TASK SET ▸
A. List every actor named in the movie review below.
B. Write the next part of the movie review below, picking up after its final sentence.

TEXT PASSAGE ▸
# # #

Posted on October 23, 2014 at 5:44 pm

Copyright Summit Entertainment 2014
Copyright Summit Entertainment 2014

This is a movie directed by two stunt men, which means it is pretty much a first-person shooter video game projected onto a movie screen. But that also means that it is directed by people who really know stunts and the kills on screen (reportedly more than 80) are on display for maximum effect. It delivers exactly what it promises, with a couple of surprisingly sharp and witty touches that lift it above the usual bang bang. There aren’t many movies where the funniest line is the way a character says, “Oh.” And I loved the idea of a very high-end, very specialized safe house/hotel just for assassins. Of course the only currency accepted is gold coins. And of course there is a doctor on duty 24/7 to sew up wounds without any pesky questions.

Keanu Reeves plays the title character and we know from the beginning of the film that he is not having a good day. We see him very badly, maybe mortally wounded, lying out in the rain, watching a video of his wife on his phone. And then we go back a couple of days to see what got him there.

His wife (Bridget Moynahan) is dying. At the funeral, he has an cryptic and uneasy conversation with Marcus (Willem Dafoe), a former colleague. That night, alone in his beautiful but spare home, John accepts delivery of a package. It is an adorable puppy, a gift from his late wife, with a note telling him that “you still need something, someone to love.” She urges him, “now that I’ve found my peace, find yours.”

When he goes out to get food for the dog, he stops to fill up his vintage ’69 Mustang with gas. An arrogant, hot-headed young Russian thug (Alfie Allen) wants to buy the car, snarling that everything has its price. His handler/bodyguard apologizes courteously and they go their separate ways. But that night, when John is asleep, they break into his house, brutally attack him, kill his puppy, and steal the car.

But they have stolen from the wrong person. Before he left the business to live blissfully with his wife, John Wick was employed as a killer and he was very, very good at it. “He was the one you sent to kill the boogeyman,” Viggo, the crime kingpin (Michael Nyqvist) says grimly. He has reason to know, as he was John’s employer. Viggo once saw him kill three guys with a pencil. And Viggo has reason to be grim; the hothead who stole John’s car was Viggo’s own spoiled son.

# # #

ENTRIES PROVIDED ▸

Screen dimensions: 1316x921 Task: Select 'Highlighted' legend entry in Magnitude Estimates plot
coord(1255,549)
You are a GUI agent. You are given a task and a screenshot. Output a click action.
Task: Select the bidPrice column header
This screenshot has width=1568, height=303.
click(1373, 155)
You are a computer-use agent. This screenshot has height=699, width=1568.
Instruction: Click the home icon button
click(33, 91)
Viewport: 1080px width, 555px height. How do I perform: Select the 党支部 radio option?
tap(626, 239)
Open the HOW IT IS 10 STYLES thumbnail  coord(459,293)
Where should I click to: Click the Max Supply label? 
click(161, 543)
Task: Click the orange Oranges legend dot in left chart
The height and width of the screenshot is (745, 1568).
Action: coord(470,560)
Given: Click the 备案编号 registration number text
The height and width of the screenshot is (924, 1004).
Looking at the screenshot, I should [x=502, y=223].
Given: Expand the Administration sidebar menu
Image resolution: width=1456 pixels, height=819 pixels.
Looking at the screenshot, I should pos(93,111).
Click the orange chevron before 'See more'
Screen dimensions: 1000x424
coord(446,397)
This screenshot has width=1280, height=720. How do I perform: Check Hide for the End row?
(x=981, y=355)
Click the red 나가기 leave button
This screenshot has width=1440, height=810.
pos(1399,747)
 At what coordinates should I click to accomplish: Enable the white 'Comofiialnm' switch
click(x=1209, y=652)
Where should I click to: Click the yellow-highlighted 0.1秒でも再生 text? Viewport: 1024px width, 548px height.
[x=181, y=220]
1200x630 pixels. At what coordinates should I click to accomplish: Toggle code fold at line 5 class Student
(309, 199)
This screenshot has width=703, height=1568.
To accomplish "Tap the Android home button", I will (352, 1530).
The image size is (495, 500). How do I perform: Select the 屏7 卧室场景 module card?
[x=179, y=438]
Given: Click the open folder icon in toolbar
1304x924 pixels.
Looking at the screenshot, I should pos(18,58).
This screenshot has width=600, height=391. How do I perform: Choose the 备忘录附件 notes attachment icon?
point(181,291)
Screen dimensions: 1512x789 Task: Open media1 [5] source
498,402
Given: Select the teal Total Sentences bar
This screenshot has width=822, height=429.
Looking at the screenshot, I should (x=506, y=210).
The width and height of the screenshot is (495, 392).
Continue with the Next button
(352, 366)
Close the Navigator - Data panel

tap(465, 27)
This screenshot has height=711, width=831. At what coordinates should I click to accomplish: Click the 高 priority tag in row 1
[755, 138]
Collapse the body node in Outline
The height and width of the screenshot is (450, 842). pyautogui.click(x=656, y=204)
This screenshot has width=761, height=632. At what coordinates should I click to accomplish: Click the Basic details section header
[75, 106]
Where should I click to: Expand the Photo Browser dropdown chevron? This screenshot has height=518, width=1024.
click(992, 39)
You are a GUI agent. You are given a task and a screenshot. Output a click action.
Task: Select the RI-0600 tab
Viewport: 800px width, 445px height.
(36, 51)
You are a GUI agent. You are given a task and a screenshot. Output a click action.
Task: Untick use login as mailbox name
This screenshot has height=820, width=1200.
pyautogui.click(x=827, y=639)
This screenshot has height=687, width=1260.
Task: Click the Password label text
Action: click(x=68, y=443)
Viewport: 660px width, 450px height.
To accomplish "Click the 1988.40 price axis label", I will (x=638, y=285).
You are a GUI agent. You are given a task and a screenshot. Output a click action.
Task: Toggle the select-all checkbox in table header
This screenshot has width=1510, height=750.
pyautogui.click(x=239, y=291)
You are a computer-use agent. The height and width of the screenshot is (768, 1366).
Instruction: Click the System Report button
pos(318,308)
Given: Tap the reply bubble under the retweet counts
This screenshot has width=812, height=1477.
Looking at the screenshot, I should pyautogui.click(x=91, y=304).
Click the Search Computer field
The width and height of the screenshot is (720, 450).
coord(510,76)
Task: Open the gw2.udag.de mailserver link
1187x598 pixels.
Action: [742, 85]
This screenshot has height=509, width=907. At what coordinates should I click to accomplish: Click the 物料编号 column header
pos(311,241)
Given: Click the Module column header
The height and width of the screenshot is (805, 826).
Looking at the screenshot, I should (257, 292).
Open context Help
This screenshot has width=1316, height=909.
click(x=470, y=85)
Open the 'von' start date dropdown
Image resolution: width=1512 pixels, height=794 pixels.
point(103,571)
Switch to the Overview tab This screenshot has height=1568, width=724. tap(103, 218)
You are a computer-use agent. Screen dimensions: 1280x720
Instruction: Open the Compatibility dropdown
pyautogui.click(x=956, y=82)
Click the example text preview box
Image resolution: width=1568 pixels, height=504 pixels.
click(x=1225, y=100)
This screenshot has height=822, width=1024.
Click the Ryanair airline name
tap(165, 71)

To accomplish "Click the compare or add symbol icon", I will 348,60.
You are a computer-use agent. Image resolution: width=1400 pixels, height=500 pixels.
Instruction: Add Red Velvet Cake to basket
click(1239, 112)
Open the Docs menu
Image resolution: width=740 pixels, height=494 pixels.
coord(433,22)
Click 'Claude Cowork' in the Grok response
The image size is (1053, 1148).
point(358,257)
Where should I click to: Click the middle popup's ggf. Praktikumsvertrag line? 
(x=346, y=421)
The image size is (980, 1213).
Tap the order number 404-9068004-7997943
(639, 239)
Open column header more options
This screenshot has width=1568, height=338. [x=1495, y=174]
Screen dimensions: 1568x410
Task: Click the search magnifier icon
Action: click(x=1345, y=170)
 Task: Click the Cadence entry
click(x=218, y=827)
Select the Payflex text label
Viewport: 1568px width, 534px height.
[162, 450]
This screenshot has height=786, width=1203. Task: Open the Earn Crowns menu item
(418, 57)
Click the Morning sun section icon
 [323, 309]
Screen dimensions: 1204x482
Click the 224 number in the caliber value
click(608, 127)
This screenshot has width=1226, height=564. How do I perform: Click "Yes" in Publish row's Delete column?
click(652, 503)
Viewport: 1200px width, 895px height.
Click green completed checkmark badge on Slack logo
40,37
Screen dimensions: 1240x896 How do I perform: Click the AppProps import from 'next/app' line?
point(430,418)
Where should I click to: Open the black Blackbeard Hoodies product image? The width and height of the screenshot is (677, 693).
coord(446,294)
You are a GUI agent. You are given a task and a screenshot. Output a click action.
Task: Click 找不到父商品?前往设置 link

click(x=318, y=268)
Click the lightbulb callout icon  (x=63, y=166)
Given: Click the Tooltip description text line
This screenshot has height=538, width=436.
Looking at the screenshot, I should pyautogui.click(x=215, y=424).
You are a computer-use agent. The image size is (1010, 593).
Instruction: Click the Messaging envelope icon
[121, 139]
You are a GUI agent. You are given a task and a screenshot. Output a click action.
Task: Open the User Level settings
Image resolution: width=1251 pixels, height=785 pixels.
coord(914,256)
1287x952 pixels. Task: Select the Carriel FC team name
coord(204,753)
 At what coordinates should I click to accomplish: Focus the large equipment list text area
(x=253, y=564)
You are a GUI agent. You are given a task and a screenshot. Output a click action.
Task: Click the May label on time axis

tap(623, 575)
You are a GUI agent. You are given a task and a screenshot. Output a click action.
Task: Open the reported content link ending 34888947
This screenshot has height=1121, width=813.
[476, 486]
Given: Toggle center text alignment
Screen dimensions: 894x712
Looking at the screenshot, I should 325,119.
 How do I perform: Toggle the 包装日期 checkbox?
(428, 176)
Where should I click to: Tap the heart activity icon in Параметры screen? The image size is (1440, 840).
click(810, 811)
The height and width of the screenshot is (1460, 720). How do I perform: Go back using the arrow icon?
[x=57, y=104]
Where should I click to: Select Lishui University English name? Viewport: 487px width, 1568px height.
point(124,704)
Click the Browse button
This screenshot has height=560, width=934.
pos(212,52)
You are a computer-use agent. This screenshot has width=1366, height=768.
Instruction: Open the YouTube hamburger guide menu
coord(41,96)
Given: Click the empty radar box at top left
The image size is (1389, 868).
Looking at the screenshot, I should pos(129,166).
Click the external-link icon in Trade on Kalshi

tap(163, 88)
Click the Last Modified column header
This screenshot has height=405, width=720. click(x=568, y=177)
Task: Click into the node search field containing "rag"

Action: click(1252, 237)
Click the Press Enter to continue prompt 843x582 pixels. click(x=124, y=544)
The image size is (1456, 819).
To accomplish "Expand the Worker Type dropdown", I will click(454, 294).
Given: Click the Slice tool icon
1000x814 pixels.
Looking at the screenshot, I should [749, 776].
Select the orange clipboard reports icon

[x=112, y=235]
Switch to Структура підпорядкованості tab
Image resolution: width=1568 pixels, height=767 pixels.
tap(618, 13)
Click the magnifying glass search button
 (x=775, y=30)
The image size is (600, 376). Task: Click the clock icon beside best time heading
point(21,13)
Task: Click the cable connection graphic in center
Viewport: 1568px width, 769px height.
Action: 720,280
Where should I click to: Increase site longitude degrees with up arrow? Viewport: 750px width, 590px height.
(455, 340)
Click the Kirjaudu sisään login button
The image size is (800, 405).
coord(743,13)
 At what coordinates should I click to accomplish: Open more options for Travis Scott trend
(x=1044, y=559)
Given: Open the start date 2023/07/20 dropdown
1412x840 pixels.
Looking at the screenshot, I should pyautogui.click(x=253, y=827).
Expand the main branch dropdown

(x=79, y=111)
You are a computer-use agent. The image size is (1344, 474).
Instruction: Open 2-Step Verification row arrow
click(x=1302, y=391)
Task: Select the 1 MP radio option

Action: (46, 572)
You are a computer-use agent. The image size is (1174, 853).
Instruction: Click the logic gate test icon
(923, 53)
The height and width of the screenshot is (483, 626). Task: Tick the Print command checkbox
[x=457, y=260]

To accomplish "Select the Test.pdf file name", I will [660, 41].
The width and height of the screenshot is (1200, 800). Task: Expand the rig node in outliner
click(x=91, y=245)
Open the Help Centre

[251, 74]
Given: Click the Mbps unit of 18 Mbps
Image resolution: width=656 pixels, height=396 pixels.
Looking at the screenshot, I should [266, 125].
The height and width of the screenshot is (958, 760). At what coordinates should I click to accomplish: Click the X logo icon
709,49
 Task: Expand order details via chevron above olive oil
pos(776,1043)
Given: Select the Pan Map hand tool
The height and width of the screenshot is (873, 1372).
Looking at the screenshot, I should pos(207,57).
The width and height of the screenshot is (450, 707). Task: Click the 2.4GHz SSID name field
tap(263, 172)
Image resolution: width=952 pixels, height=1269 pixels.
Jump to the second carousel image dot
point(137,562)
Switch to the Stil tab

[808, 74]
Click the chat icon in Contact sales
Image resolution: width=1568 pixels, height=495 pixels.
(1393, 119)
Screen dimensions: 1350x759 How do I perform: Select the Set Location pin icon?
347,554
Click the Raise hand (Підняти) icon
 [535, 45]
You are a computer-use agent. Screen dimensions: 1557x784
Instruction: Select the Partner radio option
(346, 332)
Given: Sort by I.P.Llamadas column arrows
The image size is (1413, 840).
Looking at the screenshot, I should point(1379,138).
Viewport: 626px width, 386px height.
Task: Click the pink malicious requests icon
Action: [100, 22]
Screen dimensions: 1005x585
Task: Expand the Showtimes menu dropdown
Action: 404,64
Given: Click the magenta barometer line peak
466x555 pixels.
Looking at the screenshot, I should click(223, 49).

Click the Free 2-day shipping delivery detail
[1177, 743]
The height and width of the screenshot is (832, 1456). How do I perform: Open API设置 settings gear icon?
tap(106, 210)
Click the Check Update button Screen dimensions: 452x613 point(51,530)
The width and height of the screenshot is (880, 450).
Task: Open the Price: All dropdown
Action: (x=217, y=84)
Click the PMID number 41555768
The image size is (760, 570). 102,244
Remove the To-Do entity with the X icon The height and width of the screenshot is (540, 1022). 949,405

# # #

YOUR WRITTEN ANSWERS ▸
A. Keanu Reeves, Bridget Moynahan, Willem Dafoe, Alfie Allen, Michael Nyqvist

B.
John gets out his sledgehammer to break the concrete floor and get to the weapons and stash of gold coins he had hidden there. He suits up (bulletproof vest and impeccably tailored grey duds), and off he goes, dodging the attacks from Viggo’s goons and then from the open contract Viggo puts out on him for any hitman (or women) who is willing to take him on, mowing down everyone, and I mean everyone (well, everyone male) who gets in his way.

Reeves is well cast as the implacable, unstoppable John Wicks, and Nyqvist (“Mission Impossible: Ghost Protocol” and the Swedish “Girl With the Dragon Tattoo” series) is outstanding as the wily Viggo. There are some nice darkly comic moments (trust me about that “Oh,” and a later reprise), but this is all about the stunts, and as pure adrenaline action fodder, this movie delivers the goods.

Parents should know that this film includes extremely graphic and intense violence with many characters (and a dog) injured and killed, disturbing images including spurting blood, wounds, stabbing, assault weapons, and explosives, strong language, smoking, drinking, drugs, skimpy clothes

Family discussion: Does everything have a price? Why did Viggo decide to make a deal? What did he mean when he said “this life follows you?”

If you like this, try: “Shoot ‘Em Up” and “Point Break”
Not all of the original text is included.